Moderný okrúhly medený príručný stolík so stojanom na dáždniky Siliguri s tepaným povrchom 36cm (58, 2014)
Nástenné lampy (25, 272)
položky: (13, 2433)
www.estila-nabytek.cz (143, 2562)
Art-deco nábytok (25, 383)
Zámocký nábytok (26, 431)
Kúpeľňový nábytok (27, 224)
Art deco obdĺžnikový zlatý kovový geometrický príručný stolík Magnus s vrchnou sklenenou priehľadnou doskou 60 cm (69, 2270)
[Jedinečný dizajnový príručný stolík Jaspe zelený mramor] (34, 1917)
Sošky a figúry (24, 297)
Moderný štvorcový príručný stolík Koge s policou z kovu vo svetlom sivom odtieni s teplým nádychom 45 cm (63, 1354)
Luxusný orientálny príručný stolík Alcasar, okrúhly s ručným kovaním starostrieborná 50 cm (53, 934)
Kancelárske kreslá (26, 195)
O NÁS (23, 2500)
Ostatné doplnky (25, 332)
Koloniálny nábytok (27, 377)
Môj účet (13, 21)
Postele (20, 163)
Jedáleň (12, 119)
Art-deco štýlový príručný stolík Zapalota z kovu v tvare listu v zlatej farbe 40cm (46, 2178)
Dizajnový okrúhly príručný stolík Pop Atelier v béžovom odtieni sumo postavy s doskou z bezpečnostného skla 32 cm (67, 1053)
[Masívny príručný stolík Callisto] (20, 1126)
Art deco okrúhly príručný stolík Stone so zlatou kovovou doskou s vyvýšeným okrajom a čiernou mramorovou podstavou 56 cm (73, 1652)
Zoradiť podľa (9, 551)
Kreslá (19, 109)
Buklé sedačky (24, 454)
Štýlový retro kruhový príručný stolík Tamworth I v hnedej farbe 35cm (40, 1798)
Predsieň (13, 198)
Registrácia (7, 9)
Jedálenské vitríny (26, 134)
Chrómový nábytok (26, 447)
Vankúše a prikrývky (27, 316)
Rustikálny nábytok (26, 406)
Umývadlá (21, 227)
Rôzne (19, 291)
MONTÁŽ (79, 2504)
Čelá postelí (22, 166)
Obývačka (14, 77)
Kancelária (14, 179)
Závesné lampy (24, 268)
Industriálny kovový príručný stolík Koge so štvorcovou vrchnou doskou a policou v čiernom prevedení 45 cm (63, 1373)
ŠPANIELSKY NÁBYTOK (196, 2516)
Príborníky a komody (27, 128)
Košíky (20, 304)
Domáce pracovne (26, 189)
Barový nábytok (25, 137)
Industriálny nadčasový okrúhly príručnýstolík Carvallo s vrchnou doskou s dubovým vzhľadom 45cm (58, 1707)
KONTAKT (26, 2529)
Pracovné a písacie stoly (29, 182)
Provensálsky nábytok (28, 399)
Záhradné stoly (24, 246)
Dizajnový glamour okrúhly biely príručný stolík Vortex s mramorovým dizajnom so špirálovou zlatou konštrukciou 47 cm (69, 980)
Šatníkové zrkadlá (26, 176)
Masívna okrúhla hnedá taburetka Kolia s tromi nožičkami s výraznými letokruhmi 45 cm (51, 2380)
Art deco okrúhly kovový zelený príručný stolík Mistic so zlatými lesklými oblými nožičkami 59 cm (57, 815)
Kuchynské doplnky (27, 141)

____________

Down to the last line, restate the records exactly.

ANSWER SPACE
Moderný okrúhly medený príručný stolík so stojanom na dáždniky Siliguri s tepaným povrchom 36cm (58, 2014)
Nástenné lampy (25, 272)
položky: (13, 2433)
www.estila-nabytek.cz (143, 2562)
Art-deco nábytok (25, 383)
Zámocký nábytok (26, 431)
Kúpeľňový nábytok (27, 224)
Art deco obdĺžnikový zlatý kovový geometrický príručný stolík Magnus s vrchnou sklenenou priehľadnou doskou 60 cm (69, 2270)
[Jedinečný dizajnový príručný stolík Jaspe zelený mramor] (34, 1917)
Sošky a figúry (24, 297)
Moderný štvorcový príručný stolík Koge s policou z kovu vo svetlom sivom odtieni s teplým nádychom 45 cm (63, 1354)
Luxusný orientálny príručný stolík Alcasar, okrúhly s ručným kovaním starostrieborná 50 cm (53, 934)
Kancelárske kreslá (26, 195)
O NÁS (23, 2500)
Ostatné doplnky (25, 332)
Koloniálny nábytok (27, 377)
Môj účet (13, 21)
Postele (20, 163)
Jedáleň (12, 119)
Art-deco štýlový príručný stolík Zapalota z kovu v tvare listu v zlatej farbe 40cm (46, 2178)
Dizajnový okrúhly príručný stolík Pop Atelier v béžovom odtieni sumo postavy s doskou z bezpečnostného skla 32 cm (67, 1053)
[Masívny príručný stolík Callisto] (20, 1126)
Art deco okrúhly príručný stolík Stone so zlatou kovovou doskou s vyvýšeným okrajom a čiernou mramorovou podstavou 56 cm (73, 1652)
Zoradiť podľa (9, 551)
Kreslá (19, 109)
Buklé sedačky (24, 454)
Štýlový retro kruhový príručný stolík Tamworth I v hnedej farbe 35cm (40, 1798)
Predsieň (13, 198)
Registrácia (7, 9)
Jedálenské vitríny (26, 134)
Chrómový nábytok (26, 447)
Vankúše a prikrývky (27, 316)
Rustikálny nábytok (26, 406)
Umývadlá (21, 227)
Rôzne (19, 291)
MONTÁŽ (79, 2504)
Čelá postelí (22, 166)
Obývačka (14, 77)
Kancelária (14, 179)
Závesné lampy (24, 268)
Industriálny kovový príručný stolík Koge so štvorcovou vrchnou doskou a policou v čiernom prevedení 45 cm (63, 1373)
ŠPANIELSKY NÁBYTOK (196, 2516)
Príborníky a komody (27, 128)
Košíky (20, 304)
Domáce pracovne (26, 189)
Barový nábytok (25, 137)
Industriálny nadčasový okrúhly príručnýstolík Carvallo s vrchnou doskou s dubovým vzhľadom 45cm (58, 1707)
KONTAKT (26, 2529)
Pracovné a písacie stoly (29, 182)
Provensálsky nábytok (28, 399)
Záhradné stoly (24, 246)
Dizajnový glamour okrúhly biely príručný stolík Vortex s mramorovým dizajnom so špirálovou zlatou konštrukciou 47 cm (69, 980)
Šatníkové zrkadlá (26, 176)
Masívna okrúhla hnedá taburetka Kolia s tromi nožičkami s výraznými letokruhmi 45 cm (51, 2380)
Art deco okrúhly kovový zelený príručný stolík Mistic so zlatými lesklými oblými nožičkami 59 cm (57, 815)
Kuchynské doplnky (27, 141)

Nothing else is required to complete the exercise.